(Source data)
════════════════
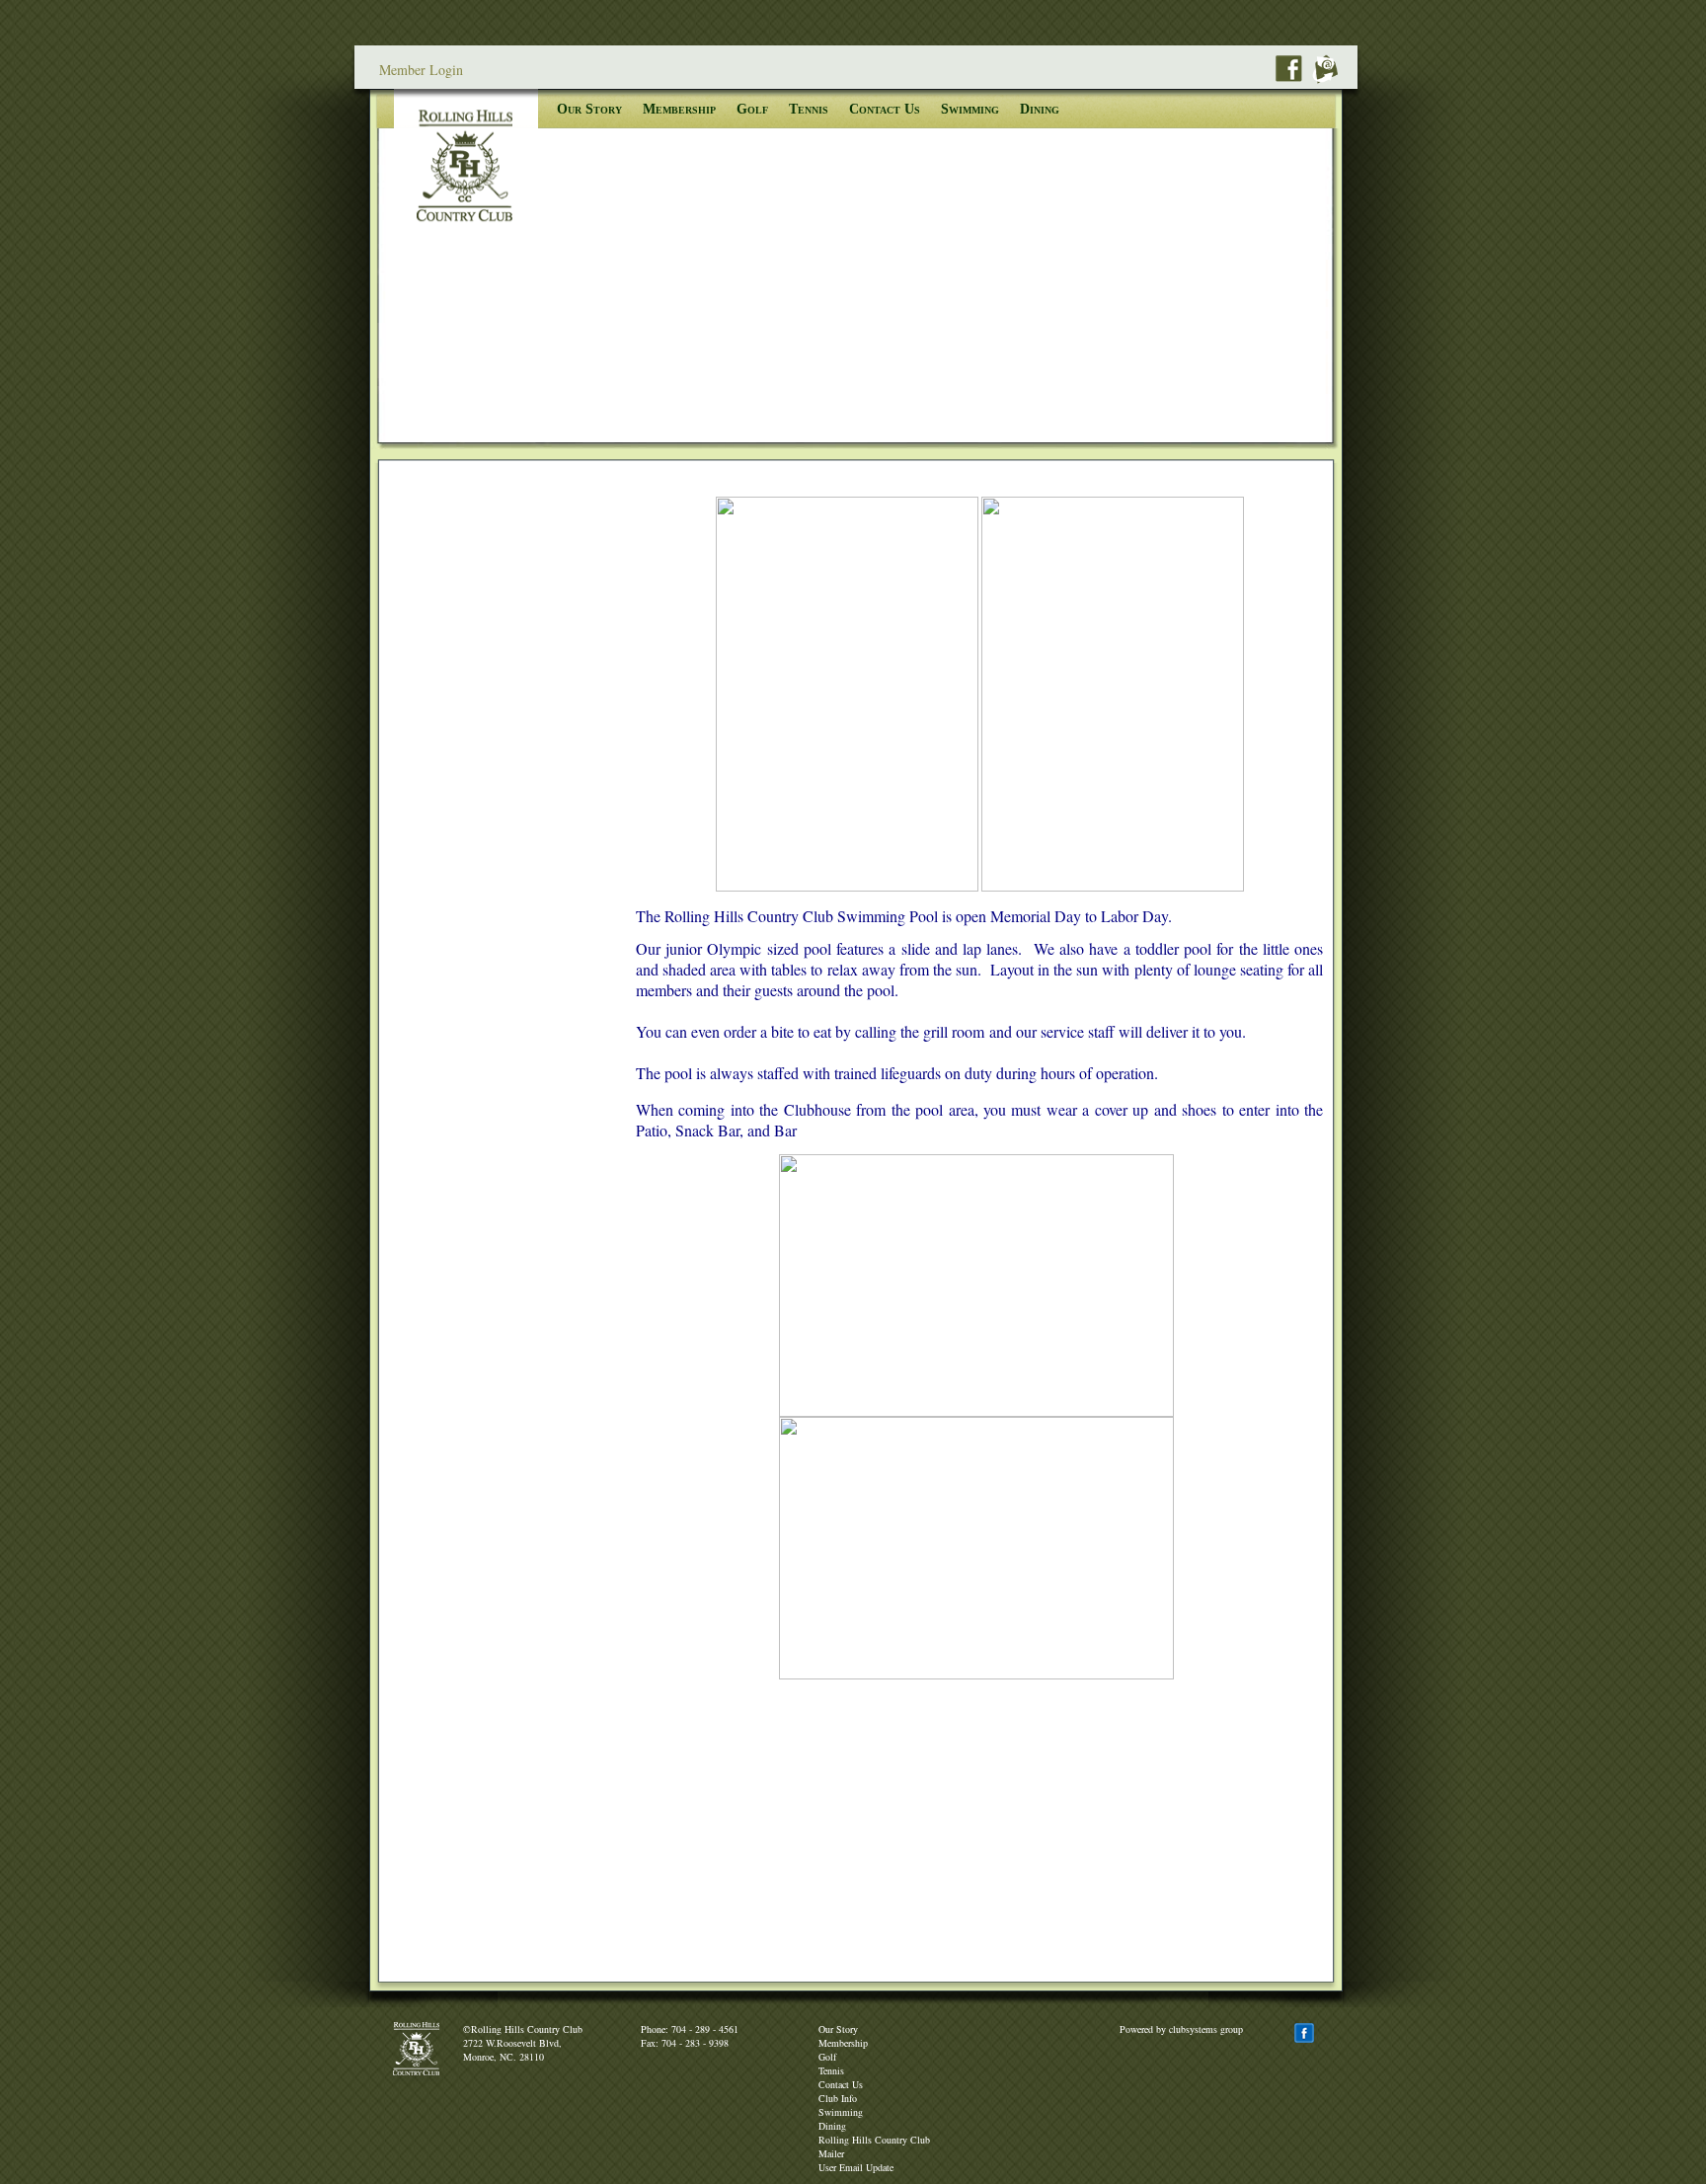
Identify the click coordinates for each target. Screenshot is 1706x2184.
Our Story (589, 109)
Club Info (837, 2098)
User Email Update (855, 2167)
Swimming (970, 109)
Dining (1039, 109)
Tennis (808, 109)
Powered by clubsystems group (1181, 2029)
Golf (752, 109)
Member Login (421, 69)
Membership (679, 109)
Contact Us (884, 109)
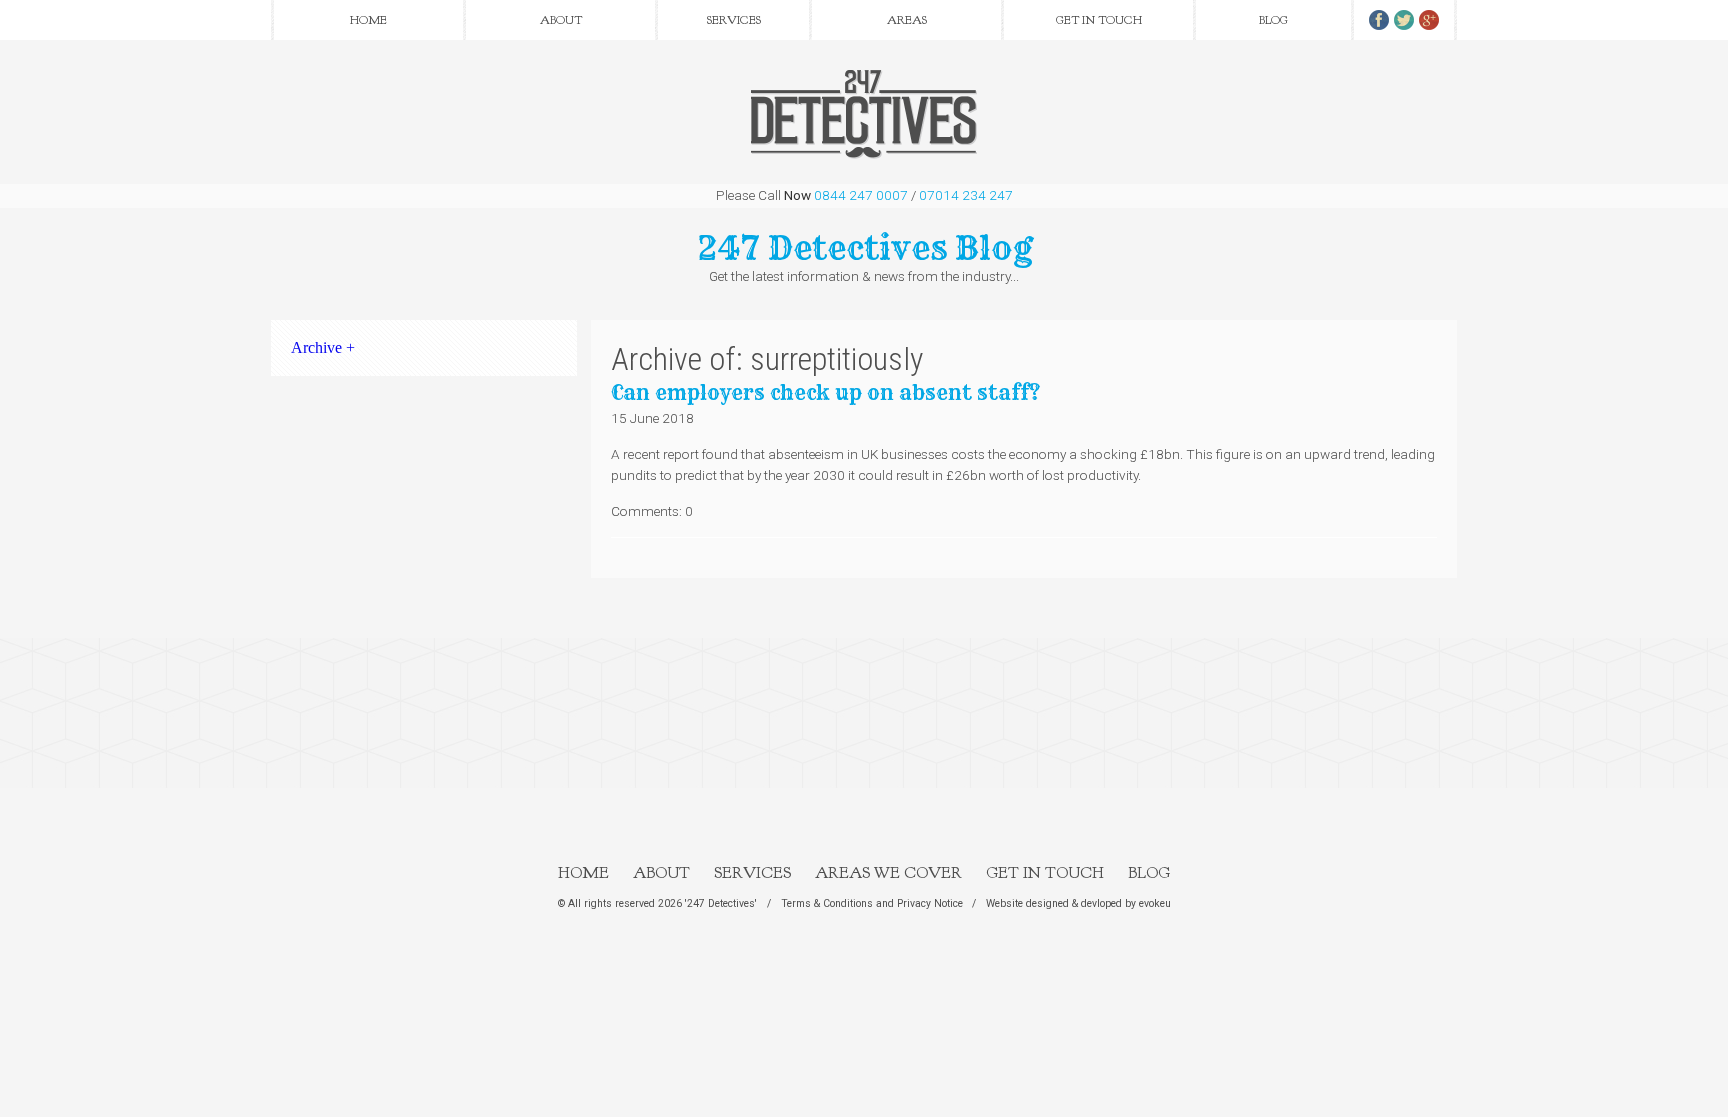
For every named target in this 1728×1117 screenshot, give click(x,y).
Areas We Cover (888, 873)
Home (368, 20)
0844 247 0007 (861, 195)
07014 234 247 (966, 195)
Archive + (323, 347)
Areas (907, 20)
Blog (1273, 20)
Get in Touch (1099, 20)
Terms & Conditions (827, 903)
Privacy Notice (930, 903)
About (561, 20)
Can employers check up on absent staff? (825, 392)
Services (734, 20)
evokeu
════════════════
Assignment | Give back exactly the lines from the one that contains "Areas (907, 20)" to the end of the data above, both of those lines included.

Answer space |
Areas (907, 20)
Blog (1273, 20)
Get in Touch (1099, 20)
Terms & Conditions (827, 903)
Privacy Notice (930, 903)
About (561, 20)
Can employers check up on absent staff? (825, 392)
Services (734, 20)
evokeu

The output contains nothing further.